* BEGIN Given data *

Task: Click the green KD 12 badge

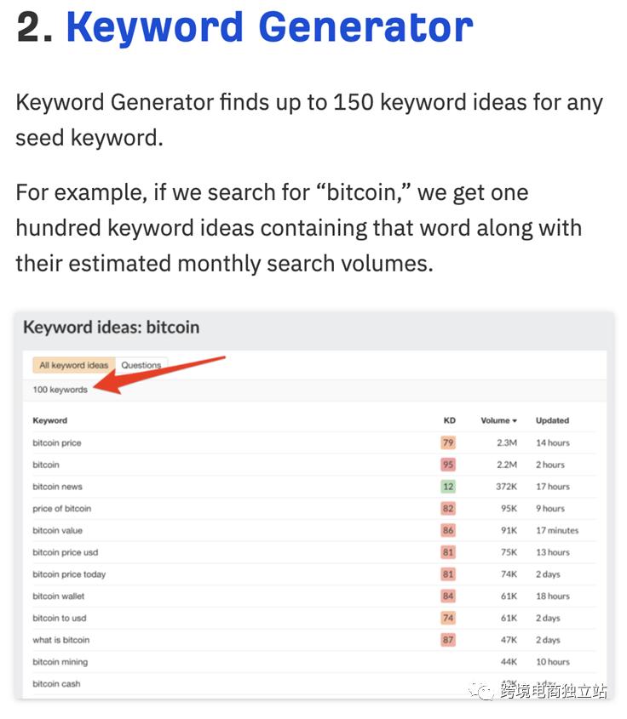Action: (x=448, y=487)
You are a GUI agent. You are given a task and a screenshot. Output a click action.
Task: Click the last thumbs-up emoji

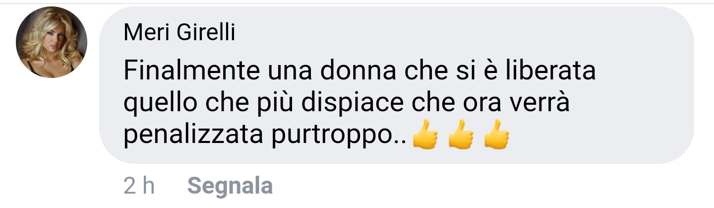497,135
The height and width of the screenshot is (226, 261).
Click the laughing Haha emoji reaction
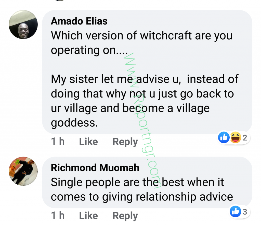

* END Given data *

**What you are asked to do:** Please render the listing above as a Markdown table with the columns "Row" and "Line," numbering each nonblank line in order and skipping blank lines. Leave the pictures out of the answer.

**Full solution:**
| Row | Line |
|---|---|
| 1 | Task: Click the green KD 12 badge |
| 2 | Action: (x=448, y=487) |
| 3 | You are a GUI agent. You are given a task and a screenshot. Output a click action. |
| 4 | Task: Click the last thumbs-up emoji |
| 5 | 497,135 |
| 6 | The height and width of the screenshot is (226, 261). |
| 7 | Click the laughing Haha emoji reaction |